* Document segment *
-- begin --

The picture above is from the Library of Congress Gladstone Collection of African American Photographs. It shows two African American Union soldiers, likely from the Civil War. The bibliographic page states, “Photograph shows two unidentified African American union soldiers, full-length portrait, wearing uniforms, seated with arms around each other’s shoulders, facing front.”
Choose a primary source, like the one above, that shows any number of people doing something – anything at all. The people don’t have to be well known, but should be clearly shown as being from whatever time period you are currently teaching.
Split your students into groups of three or more. Have them analyze the primary source and research the timeframe/event if needed.
Next, encourage them to collaborate on an outline of their scene. For organizational purposes, it can be a good idea to assign everyone in the group a specific task – writing out the scene, directing, acting, narrating, etc.
This activity is best done in small or large groups depending on the amount of people in the picture you choose to give your students. The idea is to have students act out a scene from before or after the picture – no longer than a few of minutes.
What they choose to act out doesn’t necessarily have to be completely true, however, it should have some basis in historical context so that the students are learning what is happening in the picture, what led up to the picture being taken, and what happened after.
Encourage students to dive into the themes of the primary source. Sure the picture is from the Civil War, but do these two men want to go to war? Were they forced? Do their faces suggest they have already been to war? Do they have families that they miss from back at home? What type of dialect would they speak in? Are they friends, brothers, complete strangers? These types of questions will help them create a rough outline or screenplay of their scene and may lead them into unexplored territory.

-- end --

* Written instruction 1 *
In the lesson on staging scenes from a historical photograph, how long may the scene the students act out run?
* Written instruction 2 *
Write the next part of the lesson on staging scenes from a historical photograph, picking up after its final paragraph.

* Saved entries *
-- begin --

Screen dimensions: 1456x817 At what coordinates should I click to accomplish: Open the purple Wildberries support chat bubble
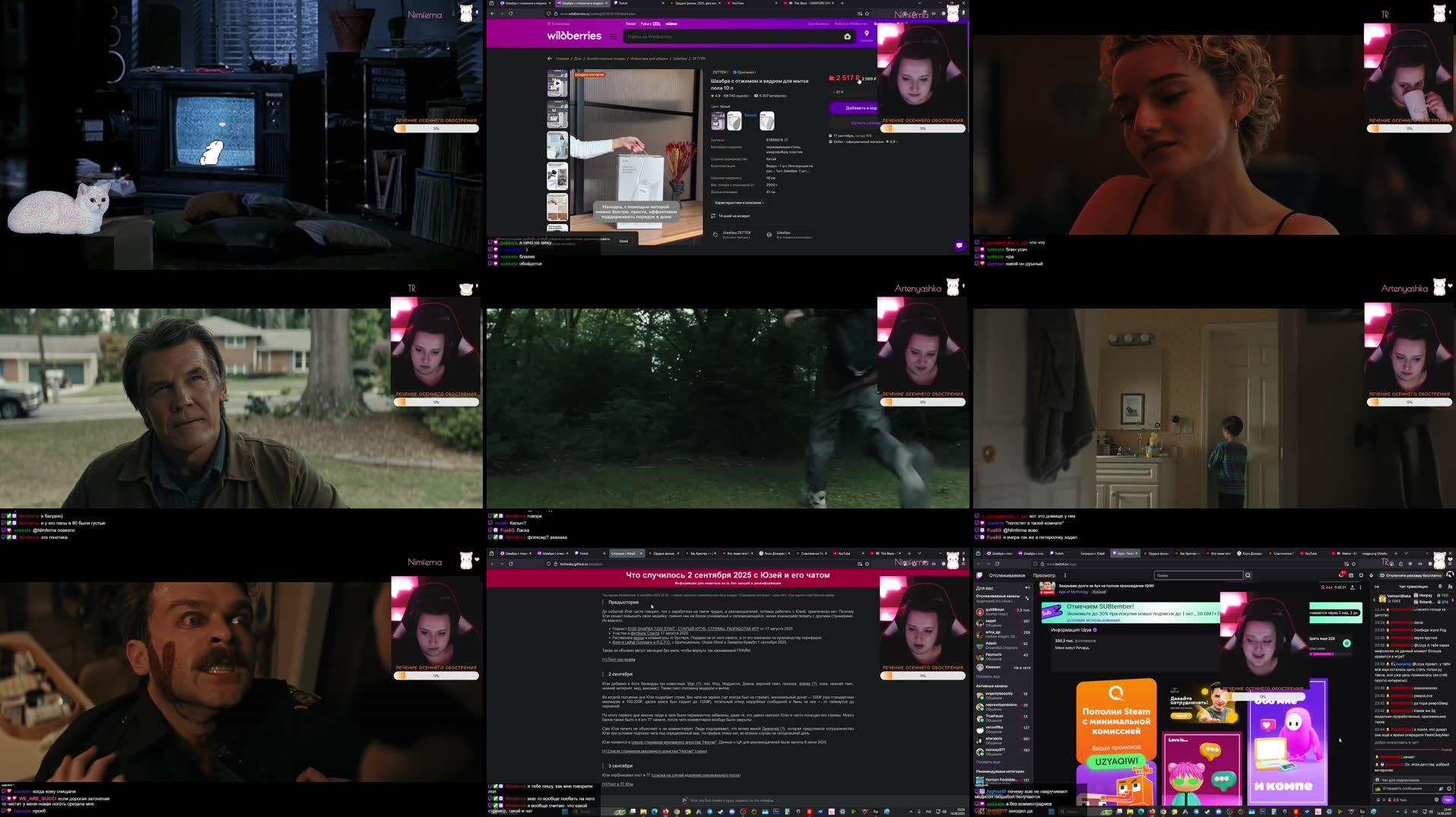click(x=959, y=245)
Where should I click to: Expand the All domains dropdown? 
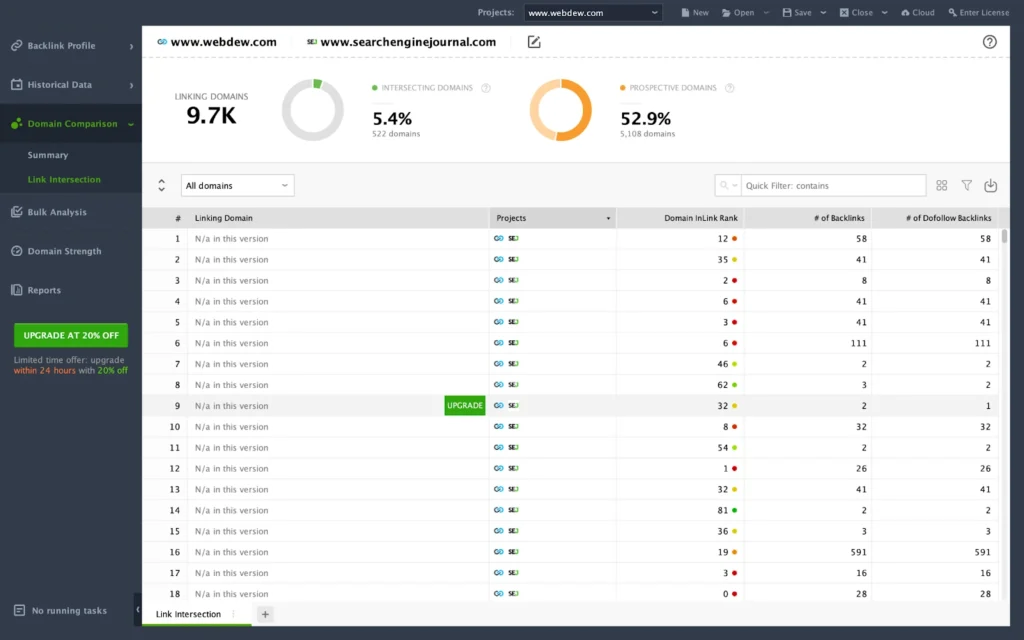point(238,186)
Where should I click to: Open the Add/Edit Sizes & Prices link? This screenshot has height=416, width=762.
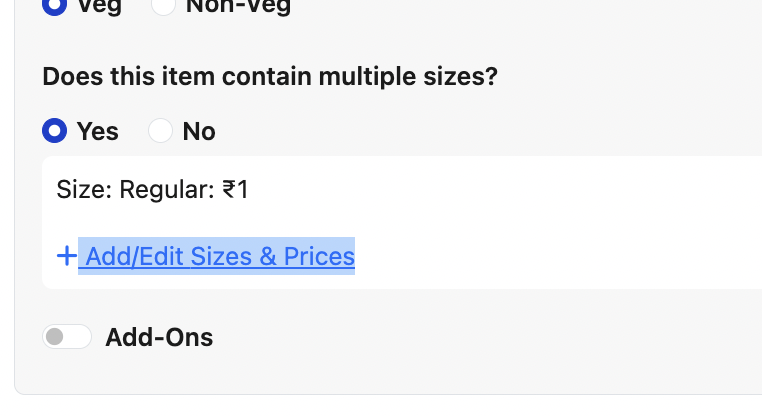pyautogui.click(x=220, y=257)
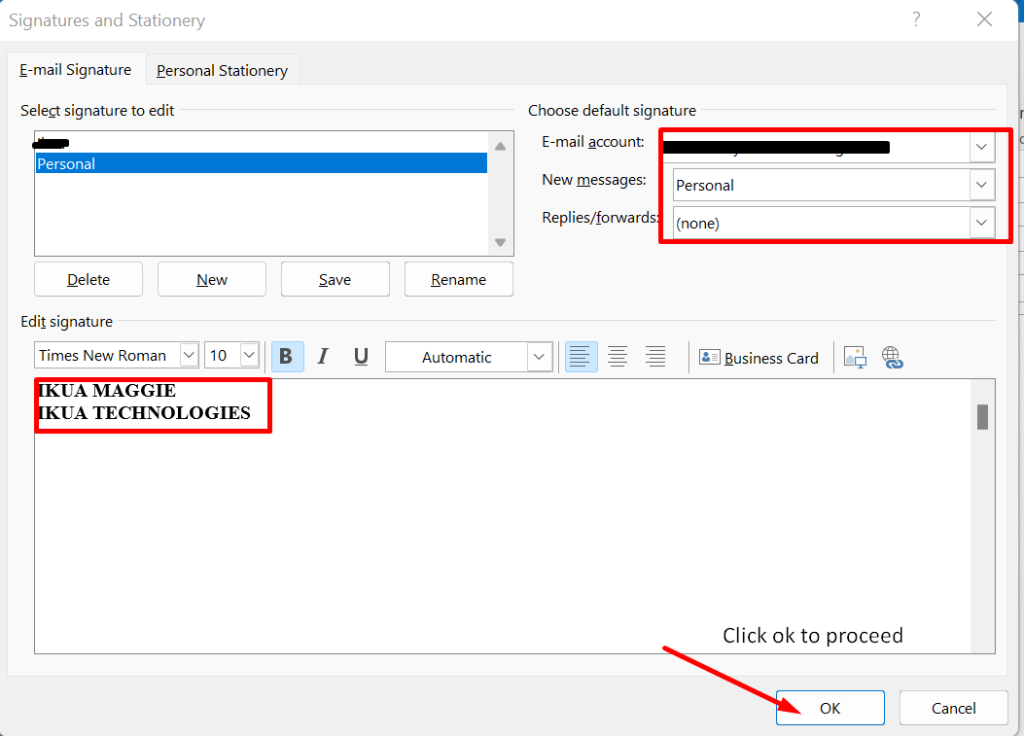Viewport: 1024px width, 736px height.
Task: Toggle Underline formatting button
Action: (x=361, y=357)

-- end --

* Exercise output 1 *
No longer than a few minutes.

* Exercise output 2 *
If the students decide to act out what happened before the picture, have them end their scene with the exact setting of the picture, and signal the audience that the scene is over by exclaiming, “Click!” If the students decide to act out what happened after the picture was taken, have them start their scene with the setting.
Even if the exact details of the picture aren’t explicitly clear, you can allow the students to make some educated guesses and have artistic freedom with what is happening in the picture. This is especially helpful when the focus of the picture is a well known person in history. For example, if you used this picture of Woodrow Wilson, you could make some assumptions about what he is doing – maybe he is reading the paper after the announcement of his presidential election for his first-term, perhaps he is analyzing a map, or filling out the crossword puzzle before meeting with world leaders at the Versailles Peace Conference of 1919.
Remember – Creativity is key!
- Does the primary source suggest anything to the student?
- Why was this picture taken? Who was taking the picture?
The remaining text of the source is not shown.